BLACK OLIVE BRANCHES (or…. “Trinculo’s Triangle” / or “A Fire in The Tempest”)
Yes, I knew that there would be some kind of answer but I thought it would be of a different kind. Like what? Well, like….”You were born here or there on such and such a date and here is your birth certificate and, by the way, you’re my son”.
Yes, that kind of answer – I knew – would never come.
B – So, what do you expect me to do now?
A – Give me the names. Give me their names and fuck off.
B – Come close.
A – ???
B- Come close, I said. Come close. There’s something I need to tell you. I’m alone in this world. Nobody gives a shit about whether I’m alive or dead. It’s not like….I’m not like the others who have, you know….achieved something. I’m nothing. My passage on earth won’t even be registered when I die. There will be no record of it. Nothing. Not a note so…
Why the fuck should I do anything for you? You’d do me a hell of a favor by shooting me right here and now. No-one would notice and, as for me….you’d rid me of my pain.
…………So? Shoot me. I won’t give you any names.
A- That means you know their names?
B- Does it matter at this point?
A – Maybe it doesn’t. You’re right. I came because…. I came because I’m deeply interested in something I know you care about. That’s all. I don’t really care about spies. They could all rot in hell as far as I’m concerned. But I do care about two things: The Venice Guetto and Justice. And you know quite well how the two are combined. Think about that. Just think about that.
Lawyer– Okay, you’re probably feeling a little bit depressed right now. Memories of the Guetto, perhaps?
Defendant – “SexLeaks” is going to release the first part of my ConFessions today. It will be great. I tell it all. About all.
Lawyer– No. You did not !!!! Come on !!! You did not !!!! Come on !!!
Defendant – It will be BLAST to see the circus on fire with all these hypocritical bastards going up in flames, torched, all on fire. WOOOF! The persecution of sex… so long….so tired… I mean hard sex, sex in the ass, scatological sex, orgiastic but NOT for show, Sergey, not for show, for real.

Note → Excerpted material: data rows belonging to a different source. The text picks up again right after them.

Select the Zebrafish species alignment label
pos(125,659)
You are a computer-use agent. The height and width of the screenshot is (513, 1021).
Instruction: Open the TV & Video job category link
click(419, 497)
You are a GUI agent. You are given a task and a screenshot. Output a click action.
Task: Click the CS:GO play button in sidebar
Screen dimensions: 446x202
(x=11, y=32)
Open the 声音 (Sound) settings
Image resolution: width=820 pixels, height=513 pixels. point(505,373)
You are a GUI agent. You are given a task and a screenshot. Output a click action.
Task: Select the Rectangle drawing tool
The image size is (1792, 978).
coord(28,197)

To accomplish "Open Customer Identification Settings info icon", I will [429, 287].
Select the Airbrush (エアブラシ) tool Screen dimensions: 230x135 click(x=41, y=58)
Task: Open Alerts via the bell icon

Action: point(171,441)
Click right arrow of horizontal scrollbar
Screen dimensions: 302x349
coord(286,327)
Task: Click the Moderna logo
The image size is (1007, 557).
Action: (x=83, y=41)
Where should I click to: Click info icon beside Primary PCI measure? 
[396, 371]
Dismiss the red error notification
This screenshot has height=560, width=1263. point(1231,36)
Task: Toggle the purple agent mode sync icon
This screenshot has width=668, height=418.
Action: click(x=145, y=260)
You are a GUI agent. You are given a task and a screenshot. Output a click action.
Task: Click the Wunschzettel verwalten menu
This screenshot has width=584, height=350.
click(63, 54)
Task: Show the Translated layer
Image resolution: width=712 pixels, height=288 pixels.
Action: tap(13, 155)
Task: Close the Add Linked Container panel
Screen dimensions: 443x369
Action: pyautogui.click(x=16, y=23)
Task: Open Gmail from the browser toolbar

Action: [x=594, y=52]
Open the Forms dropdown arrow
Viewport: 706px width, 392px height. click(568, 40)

Not for SHOW. I am talking about the PAIN OF BEING BORN and feeling it… of being reminded by it thru sex, every day, the beating, the bones and flesh hurting at the joints and the orifices all oozing, all those liquids, excrements… It isn’t even really sex I’m talking about but some extreme form of torture and YES – BEFORE YOU GIVE ME YOUR SILLY QUOTES FROM MARQUIS DE SADE and so on… let me tell you…
…..it’s far beyond that….far beyond that….
I’m so exhausted… and torn apart…
Like the slaves must have felt when their soul was robbed from them….and they were raped….and their identities were raped and here I am, here I am, BEGGING TO BE RAPED!
BEGGING TO BE A SLAVE.
Any comments, Sergey?
Sergey: I mean…since you are kind enough to ask…so we will then make it a teeny bit safer and increase compensation payments to widows of those you have raped and have raped you (or will rape you: I’m confused, forgive me!). They’d like to see class divisions eliminated… so we do our best to bring the classes marginally closer or, preferably, just make it seem that way. Does that seem okay to you?
Defendant – Does that seem okay? Sure. Once you find my body all cut up floating in the Canale Grande…who will ever give a shit?